好的,現在相當于将所有old的不一緻的資料删除,下來我們回到之前的alterPartition中來,随後調用alterPartition(dbname, name, new_part.getValues(), new_part)将新的partition資料注冊到中繼資料中。以上,隻是當調用rename_partition時,par_vals為null的情況下,對oldPart所進行的操作,那麼不為null時呢?是不是很絕望?我們慢慢折磨哈哈。。。
8、在par_vals不為null的情況下,會通過dbName、tableName、以及part_vals進行oldPart的查找并進行校驗。
9、對表的類型進行判斷,如果該表為内部表,則将原有的oldPart的table所在storage路徑,也就是hdfs路徑賦給newPart,這裡注意的是不是partition的location路徑,是storage的location路徑。随之調用deletePartitionColumnStatistics直接删除原有partition meta資訊。
10、如果該表為外部表,其實就是進行check,随後删除中繼資料meta(其實是中間有沒懂得地方哈哈哈。。而且太晚了,後續補上....)代碼如下:
1 try {
2 destPath = new Path(wh.getTablePath(msdb.getDatabase(dbname), name),
3 Warehouse.makePartName(tbl.getPartitionKeys(), new_part.getValues()));
4 destPath = constructRenamedPath(destPath, new Path(new_part.getSd().getLocation()));
5 } catch (NoSuchObjectException e) {
6 LOG.debug(e);
7 throw new InvalidOperationException(
8 "Unable to change partition or table.

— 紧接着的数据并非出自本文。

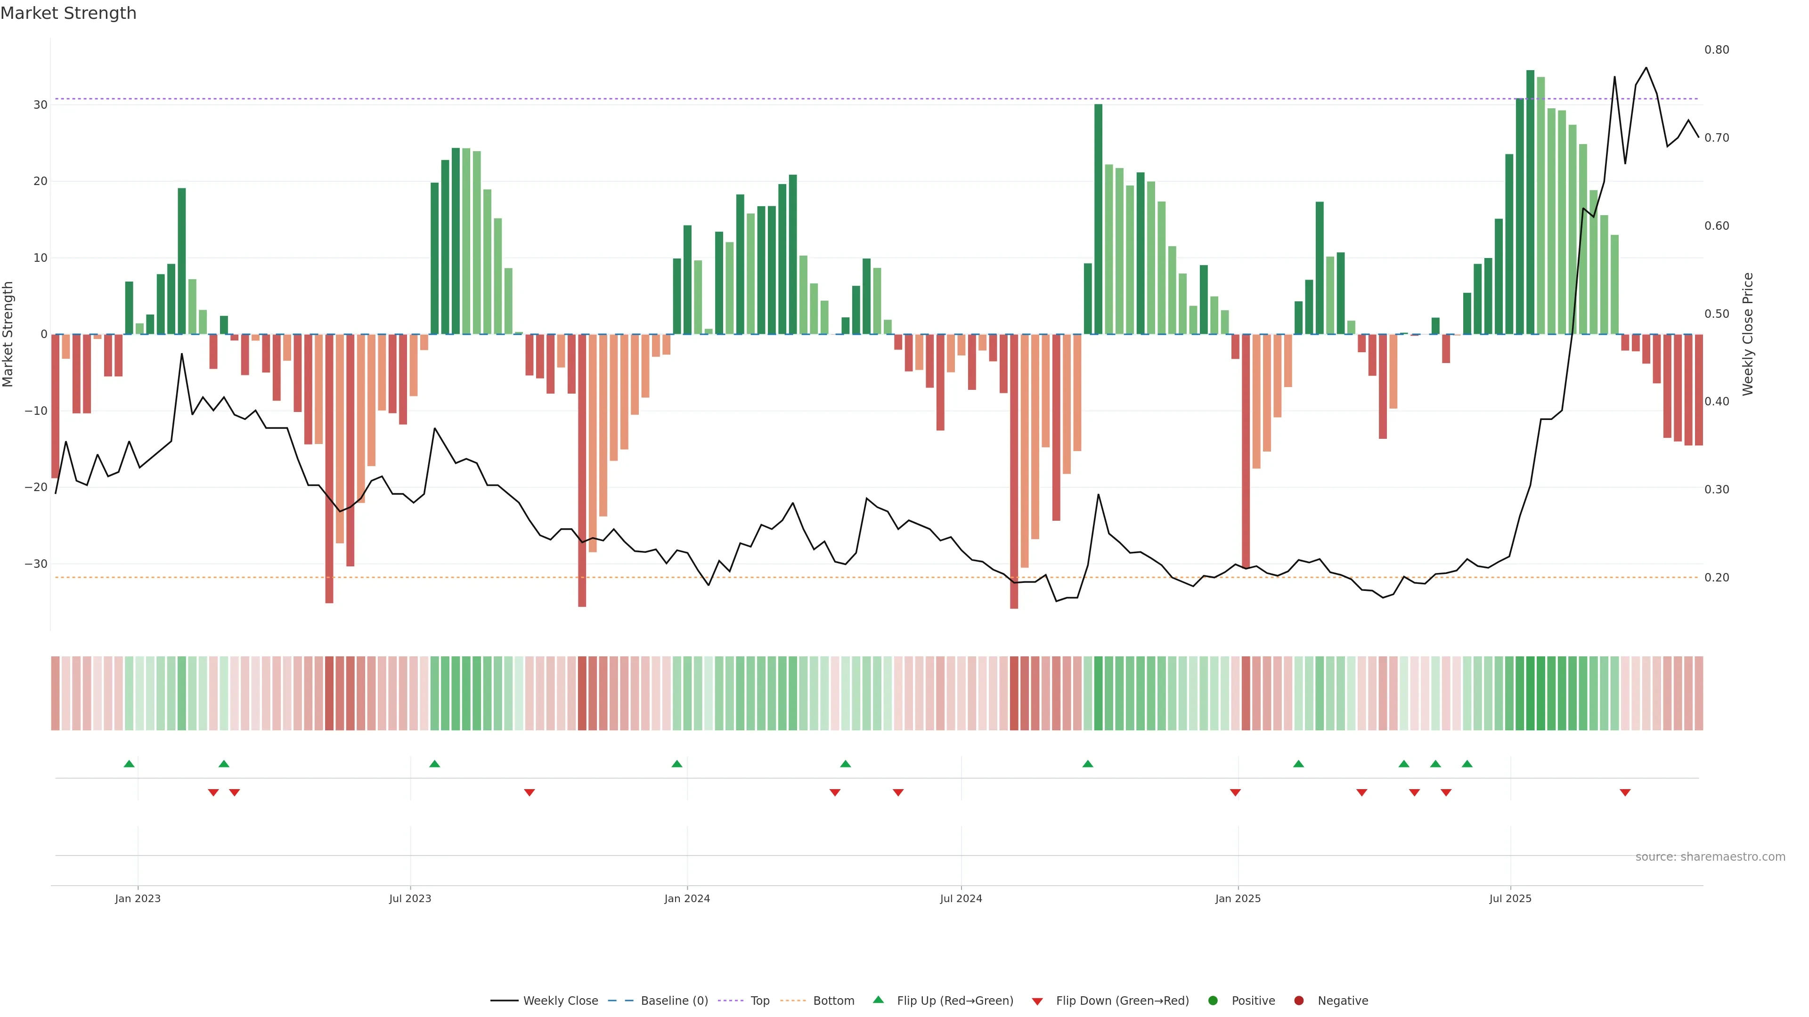Click the Weekly Close Price axis title
The height and width of the screenshot is (1017, 1809).
[x=1748, y=334]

Database " + dbname + " does not exist"
9 + " Check metastore logs for detailed stack." + e.getMessage());
10 }
11 if (destPath != null) {
12 newPartLoc = destPath.toString();
13 oldPartLoc = oldPart.getSd().getLocation();
14
15 srcPath = new Path(oldPartLoc);
16
17 LOG.info("srcPath:" + oldPartLoc);
18 LOG.info("descPath:" + newPartLoc);
19 srcFs = wh.getFs(srcPath);
20 destFs = wh.getFs(destPath);
21 // check that src and dest are on the same file system
22 if (!FileUtils.equalsFileSystem(srcFs, destFs)) {
23 throw new InvalidOperationException("table new location " + destPath
24 + " is on a different file system than the old location "

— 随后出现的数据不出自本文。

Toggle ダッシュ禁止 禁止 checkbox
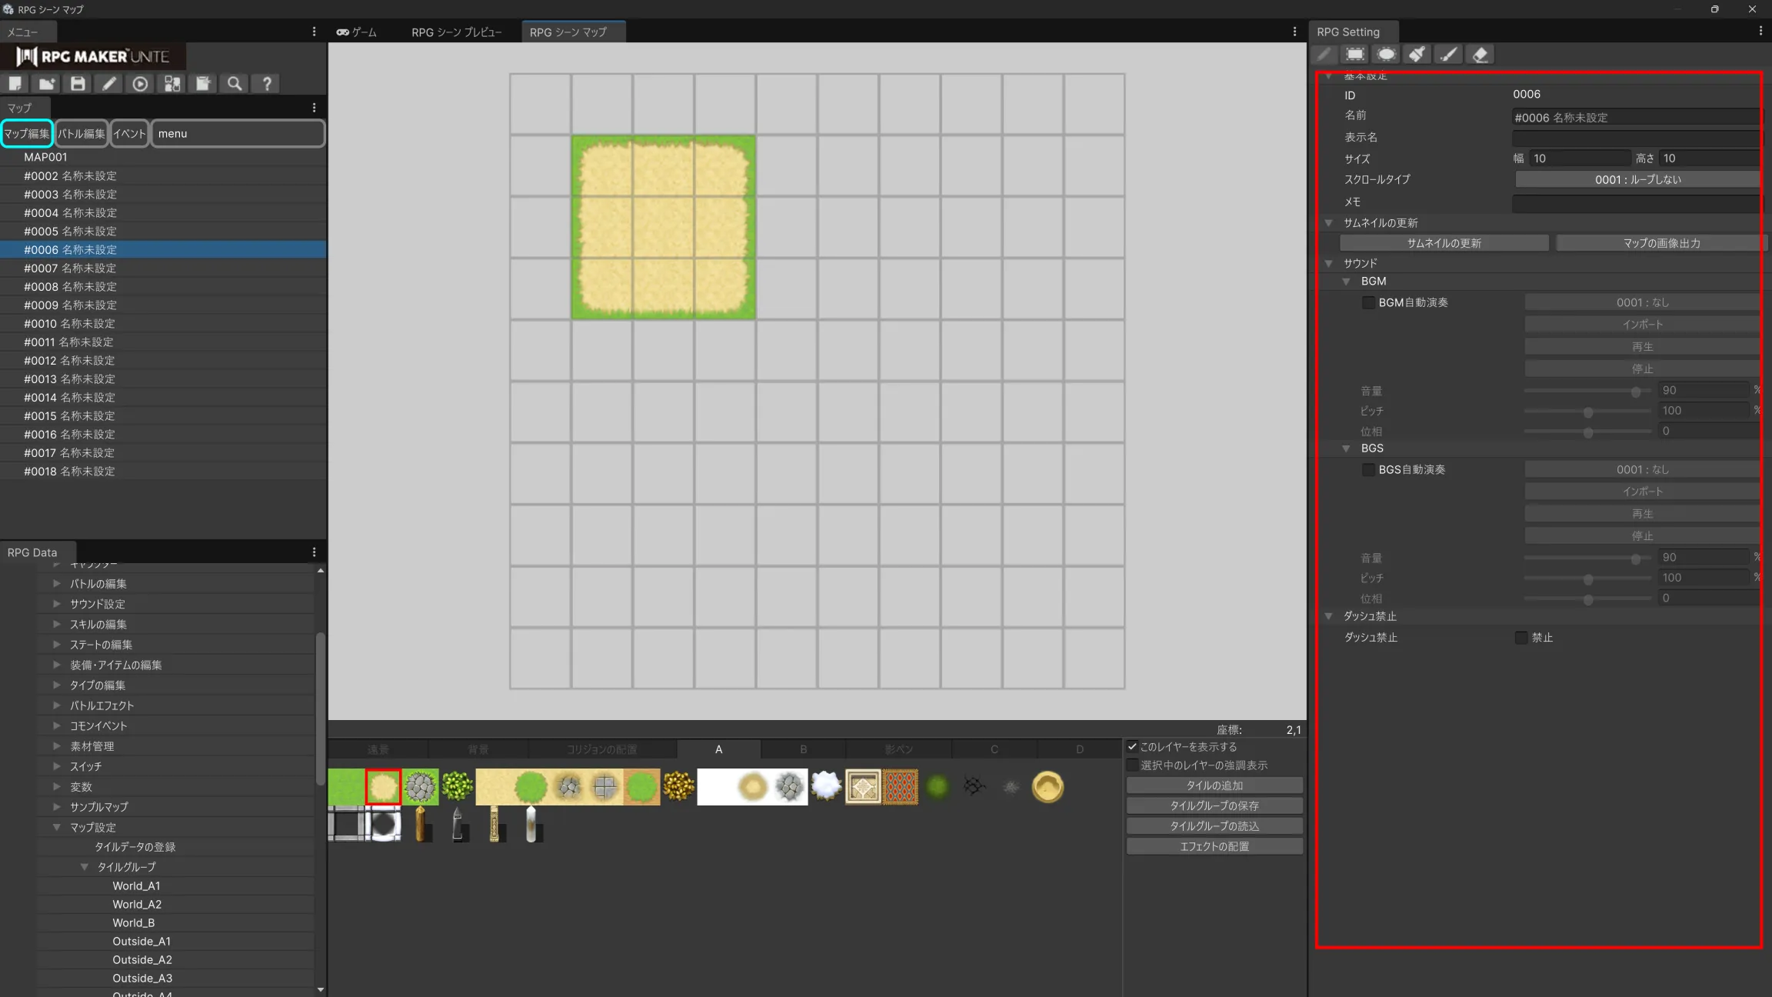1772x997 pixels. [1521, 638]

25 + srcPath + ". This operation is not supported");
26 }
27 try {
28 srcFs.exists(srcPath); // check that src exists and also checks
29 if (newPartLoc.compareTo(oldPartLoc) != 0 && destFs.exists(destPath)) {
30 throw new InvalidOperationException("New location for this table "

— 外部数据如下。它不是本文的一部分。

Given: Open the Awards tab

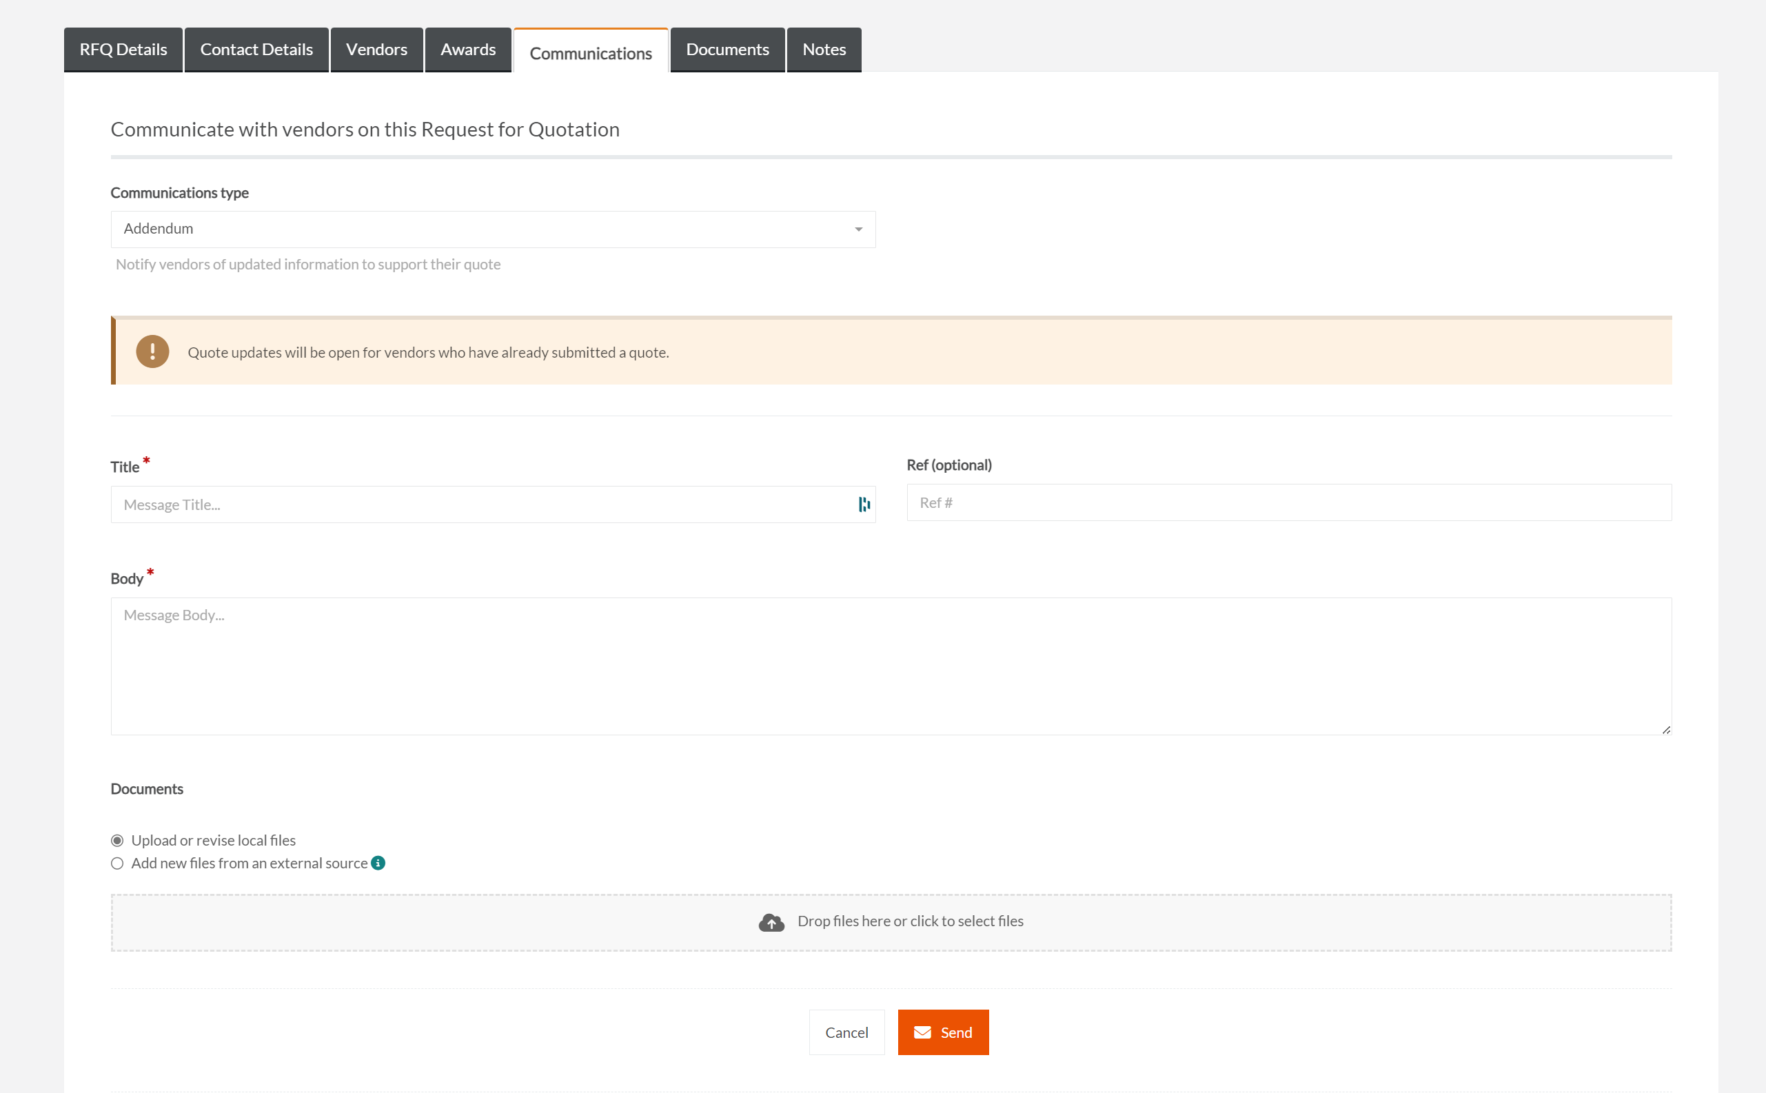Looking at the screenshot, I should [x=468, y=49].
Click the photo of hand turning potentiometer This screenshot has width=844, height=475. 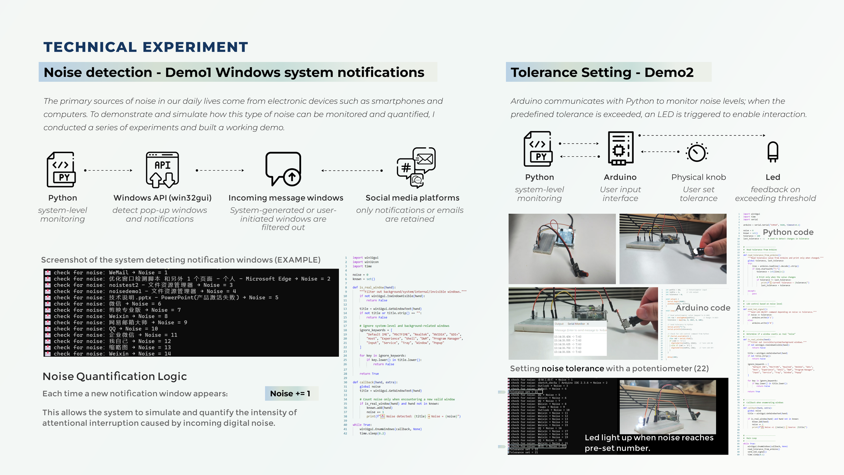coord(672,249)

31 + tbl.getDbName() + "." + tbl.getTableName()
32 + " already exists : " + destPath);
33 }
34 } catch (IOException e) {
35 throw new InvalidOperationException("Unable to access new location "
36 + destPath + " for partition " + tbl.getDbName() + "."
37 + tbl.getTableName() + " " + new_part.getValues());
38 }
39 new_part.getSd().setLocation(newPartLoc);
40 if (MetaStoreUtils.requireCalStats(hiveConf, oldPart, new_part, tbl)) {
41 MetaStoreUtils.updatePartitionStatsFast(new_part, wh, false, true);
42 }
43 String oldPartName = Warehouse.makePartName(tbl.getPartitionKeys(), oldPart.getValues());
44 try {
45 //existing partition column stats is no longer valid, remove
46 msdb.deletePartitionColumnStatistics(dbname, name, oldPartName, oldPart.getValues(), null);
總的來說,會發現調用alterPartition的時候,并沒有與實體操作耦合在一起,隻是對ColumnStats中繼資料進行查找更新删除等動作,但是真正在調用alterPartition時,對于中繼資料本身,其實是更新了該partition的sd資訊,以及重要的location.
相關的操作還是蠻多的,這裡知識大緻的分析了下,邊看源碼邊寫, 如有錯誤之處,還望各位大神之處,謝謝~ 碎覺~~明天去作死的幹活咯~